#### Your tasks:
(1) In the Harp Bar text, what was the name of Terri Hooley's record label?
(2) List every band that the Harp Bar text names as having played at the original Harp Bar.
(3) From the Harp Bar text, output the passage starting with "Between 1978 and" and going on through "extra hotel rooms.".

#### Page extract:
────────────────────
Between 1978 and 1982, the original Harp Bar was the focal point for Northern Ireland's punk scene and hosted bands including The Undertones, Stiff Little Fingers, Rudi, The Outcasts and many more.
Its contribution to the local music scene is marked by a plaque which also recognises the contribution to punk of Terri Hooley and his Good Vibrations record label.
If the plans are granted permission, the hotel, restaurant and bar will be wedged between The Black Box, The Dirty Onion and the Bunsen Burger restaurant in one of Belfast's most popular nightlife areas.
In a nod to the building's past, the owners hope to construct a timber facade designed to look like a curtain being raised over a stage.
As part of the application, they also want to build an extension at the back of the building for extra hotel rooms.
The Ducales Group is headed by Thomas Jennings, who previously ran the Valto property firm with his brother, Francis.
The company built The Junction shopping complex in Antrim and was behind the St Anne's Square development in the Cathedral Quarter.
The brothers were once a regular feature on lists of Northern Ireland's wealthiest individuals.
Valto went into administration in 2013, following a £21m loss in 2012 and losses of £36m in the 18 months to March 2011.
St Anne's Square was subsequently acquired by Ducales.
────────────────────
#### Entries supplied:

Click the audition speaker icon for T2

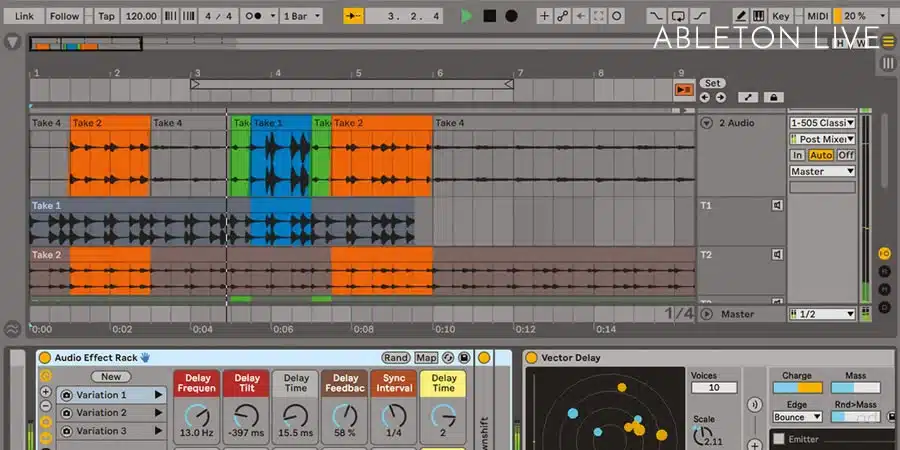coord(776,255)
────────────────────
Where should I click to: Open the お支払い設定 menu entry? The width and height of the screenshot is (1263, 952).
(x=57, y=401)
────────────────────
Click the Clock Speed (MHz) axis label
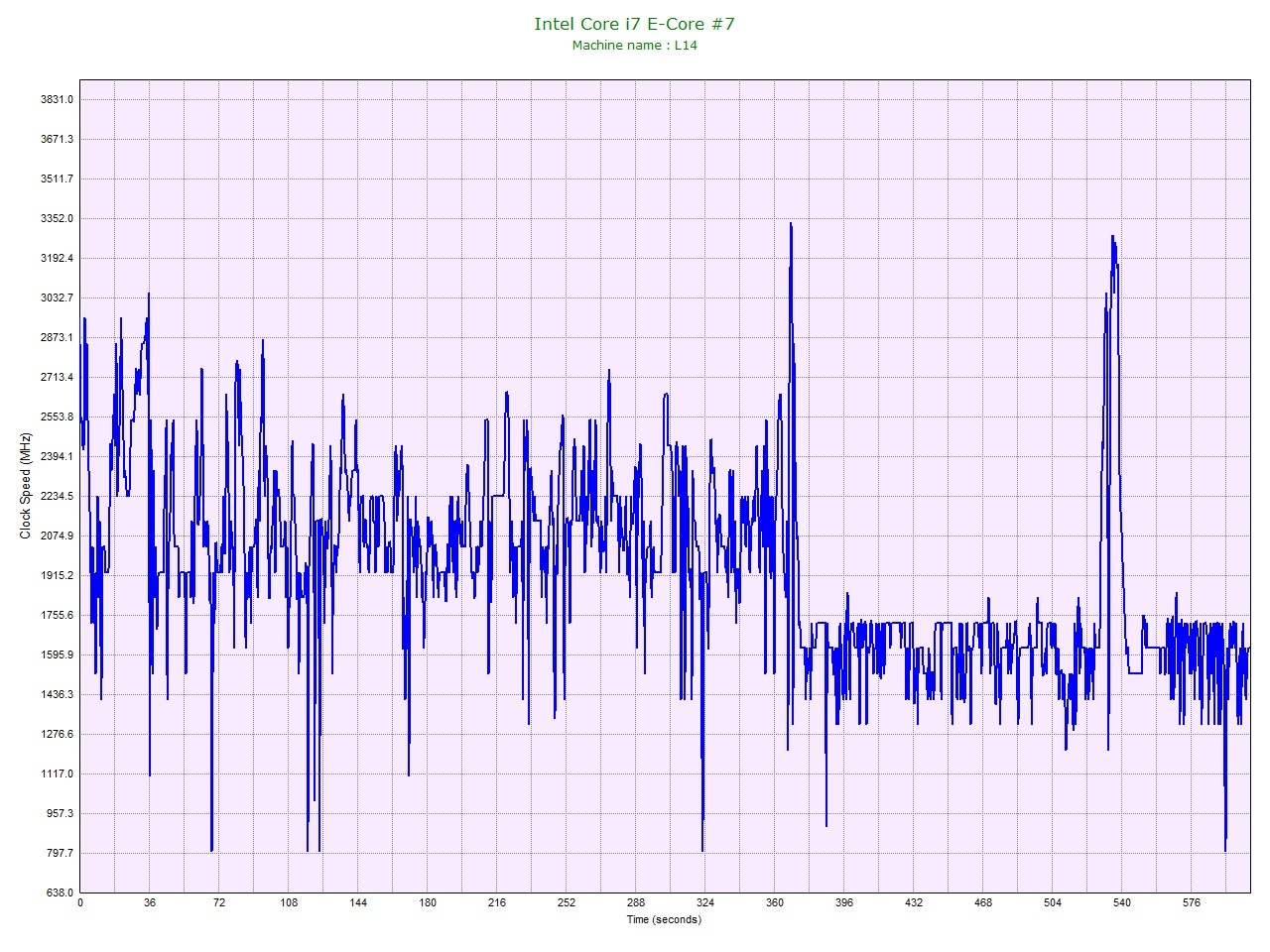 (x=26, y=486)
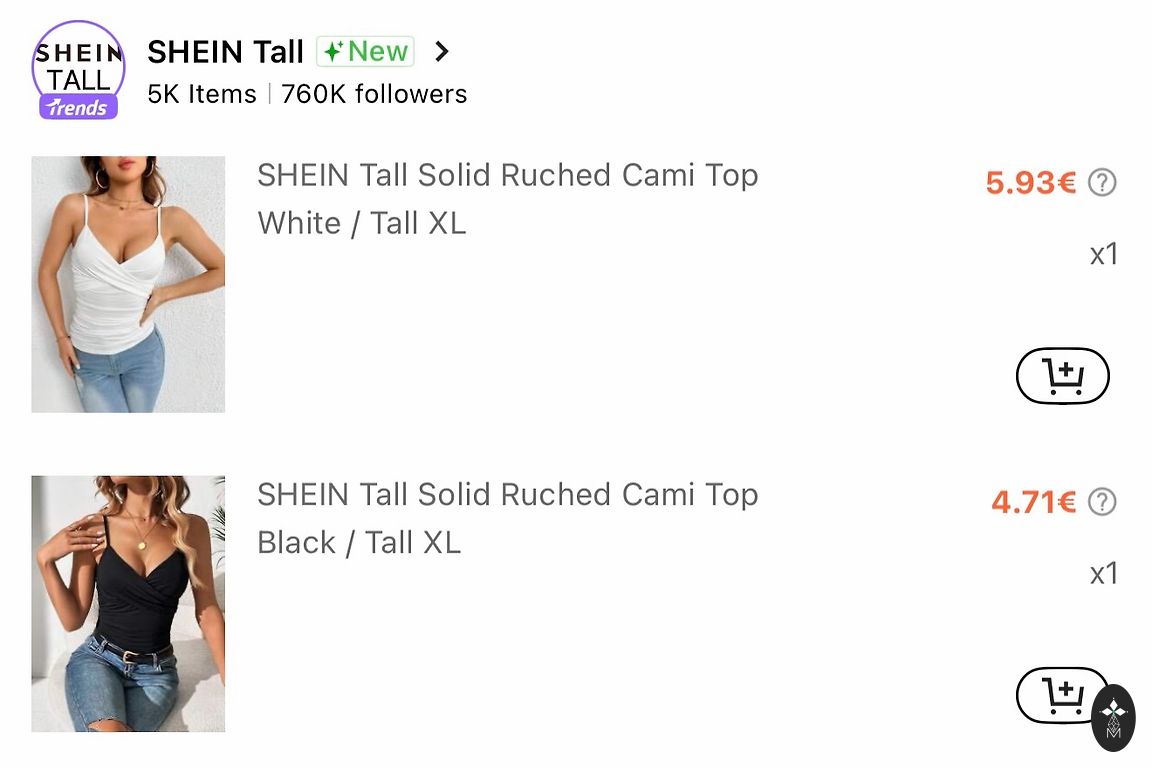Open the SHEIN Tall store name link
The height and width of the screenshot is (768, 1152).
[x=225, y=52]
────────────────────
#### In response:
(1) Good Vibrations

(2) The Undertones, Stiff Little Fingers, Rudi, The Outcasts

(3)
Between 1978 and 1982, the original Harp Bar was the focal point for Northern Ireland's punk scene and hosted bands including The Undertones, Stiff Little Fingers, Rudi, The Outcasts and many more.
Its contribution to the local music scene is marked by a plaque which also recognises the contribution to punk of Terri Hooley and his Good Vibrations record label.
If the plans are granted permission, the hotel, restaurant and bar will be wedged between The Black Box, The Dirty Onion and the Bunsen Burger restaurant in one of Belfast's most popular nightlife areas.
In a nod to the building's past, the owners hope to construct a timber facade designed to look like a curtain being raised over a stage.
As part of the application, they also want to build an extension at the back of the building for extra hotel rooms.